[I've been a "fly on the wall" for this thread] -- HEY!!! WHERE'S MY CAN OF RAID???
[Some will argue that the package should be the final step. I think it should be the FIRST] -- With me being an "Electronics Packaging Designer", I couldn't agree with you more!!! However, I also do consider the circuit operation and/or performance to be an extremely close "second".
I am able to take -- most -- any electronic circuit (except vacuum-tubes) and "package" it in at least 6 different ways, each using a different type or level of technology *. And, that is just from a "physical" perspective.
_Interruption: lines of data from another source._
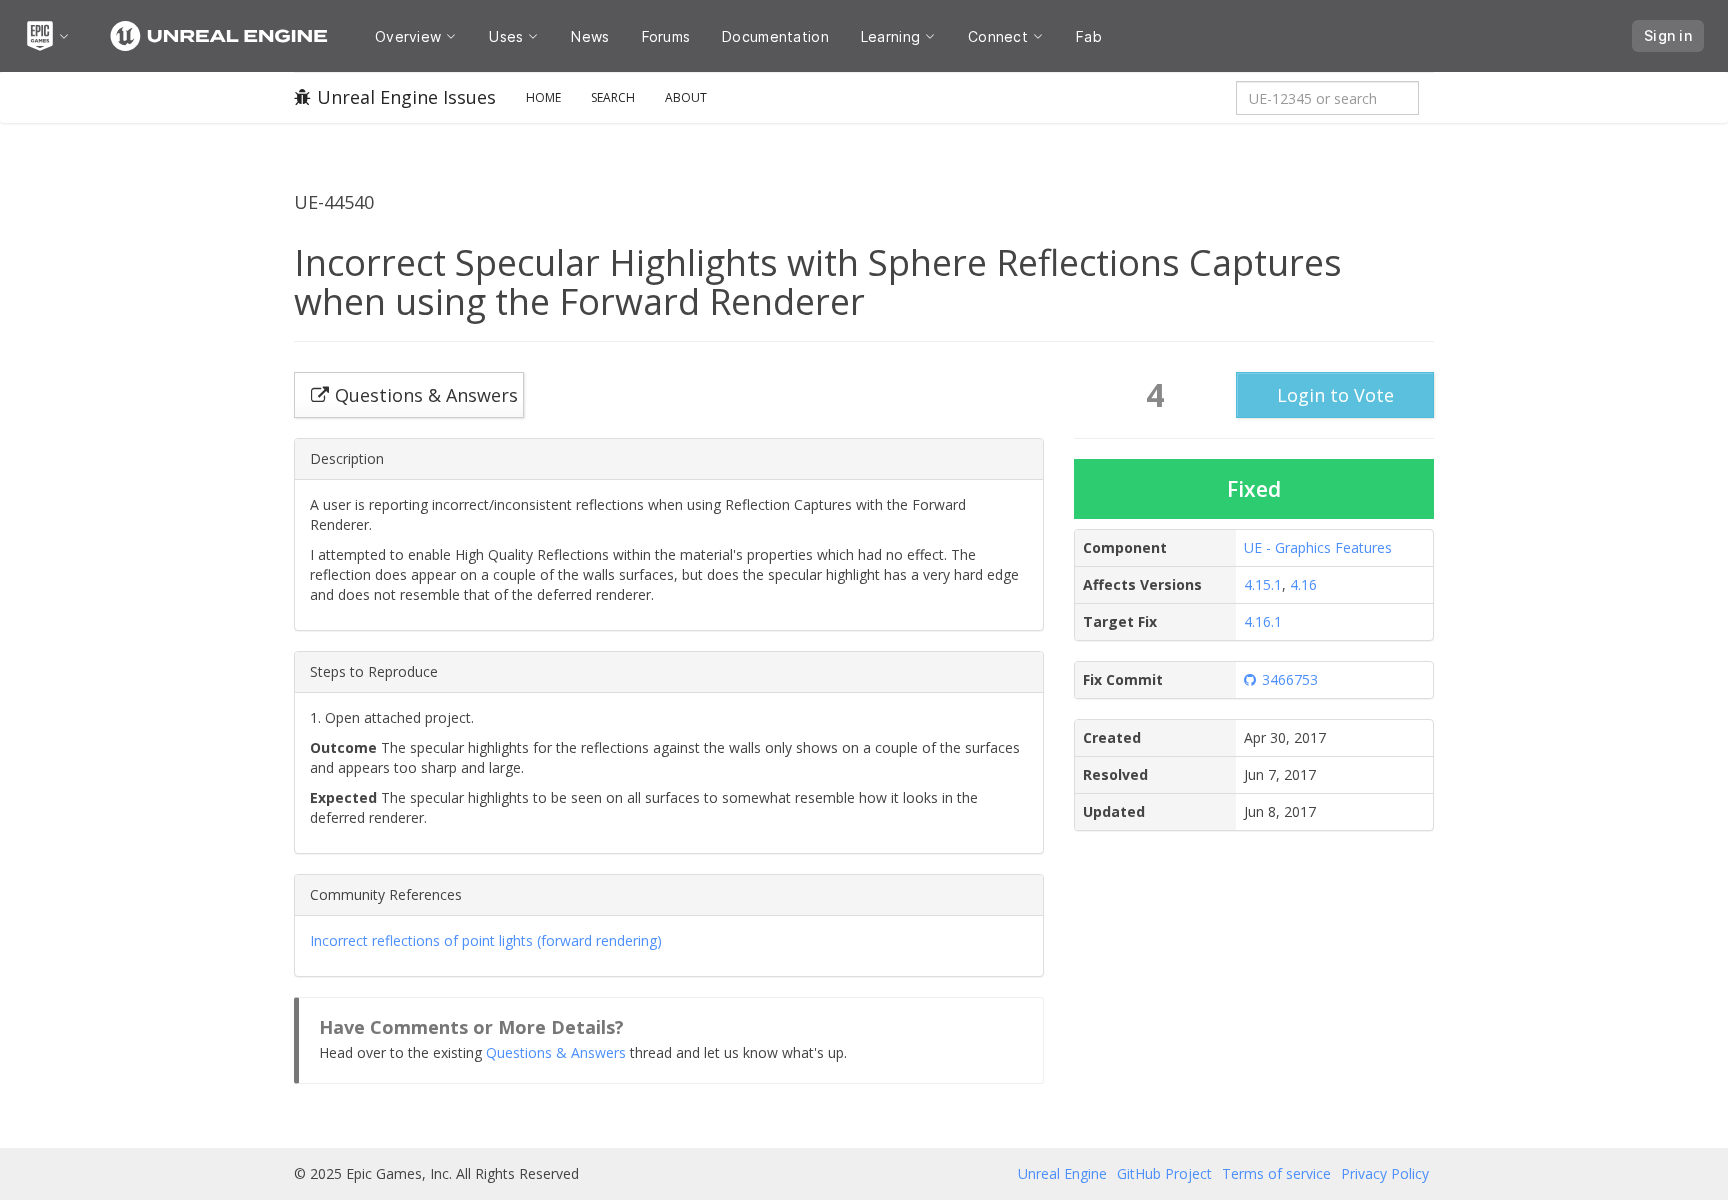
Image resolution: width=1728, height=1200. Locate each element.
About (686, 97)
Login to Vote (1335, 395)
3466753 (1290, 679)
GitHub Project (1164, 1173)
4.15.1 (1263, 584)
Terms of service (1276, 1173)
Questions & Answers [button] (426, 395)
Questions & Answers (556, 1052)
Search (613, 97)
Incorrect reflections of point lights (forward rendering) (486, 940)
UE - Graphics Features (1318, 547)
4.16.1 (1263, 621)
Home (543, 97)
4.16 (1303, 584)
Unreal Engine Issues (406, 97)
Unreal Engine (1062, 1173)
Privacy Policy (1385, 1173)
When I worked in an R&D laboratory at the NASA/Goddard Space Flight Center, there was this "lab sub-group" of people who could take these incredibly complex and dense 12-layer PCB's and reduce them down to a set of mathematical equations!!! From there, software code would be developed to mimic those equations and then uploaded into a custom ASIC. This group would repeat this process on several equally complex PCB's that we had designed.
Then, the group I was in would design a new 12-layer PCB using 8 or so of these custom ASIC's. After we had designed around 6 new PCB's using all of these new ASIC's, this "R&D sub-group" would then take -- THOSE -- PCB's and reduce THEM down mathematically to another custom ASIC!!! This process was repeated over and over until those geeks couldn't mathematically reduce them down any further. And, having talked and worked with some of these people.....they were "really out-there and also pretty strange" to be around!!!
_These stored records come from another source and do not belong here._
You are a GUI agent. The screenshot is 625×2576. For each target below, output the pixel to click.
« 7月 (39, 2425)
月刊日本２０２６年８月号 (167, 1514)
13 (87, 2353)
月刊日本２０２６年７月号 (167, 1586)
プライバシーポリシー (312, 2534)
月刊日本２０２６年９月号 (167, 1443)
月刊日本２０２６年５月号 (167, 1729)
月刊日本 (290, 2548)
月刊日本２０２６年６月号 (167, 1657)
Then end result of all of this??? ..... Our R&D laboratory reduced what took five 6-foot racks of electronics to do down to a single VME-rack that was only 2-1/2 feet high!!! The 5 racks of electronics had cost $500,000 to build and the new 2-1/2 foot VME-rack had "only" cost $50,000!!! And, this VME-rack was used to receive and process the signals from both The HUBBLE Space Telescope and all of the Space Shuttle missions during the 1990's and early 2000's. So.....if you have ever seen any photos from The HUBBLE Space Telescope.....I was a part of those photos.
* Although we commonly call PCB's "Printed Circuit Boards", they're not really -- printed -- per se'. The circuit image is more of a photographic image than being printed like a book or newspaper. However, there is a type of PCB where the circuit tracks are actually "printed" onto a laminate using special conductive inks. And, with how these inks are printed onto a laminate, resistor values can be "printed" between 2 connection points of the routing. So, by using this type of technology in the creation of a PCB, a circuit can literally do away with using any actual physical resistors. This type of technology then allows placing "resistors" within the inner-layers of a PCB, which then allows for the physical PCB to be much smaller. In certain "RF" environments, I have "created" capacitors by overlapping "Copper-Pours" on different layers of the PCB, so both the amount of "copper overlap" and the distance between the layers determined the amount of capacitance!!! REALLY WEIRD STUFF!!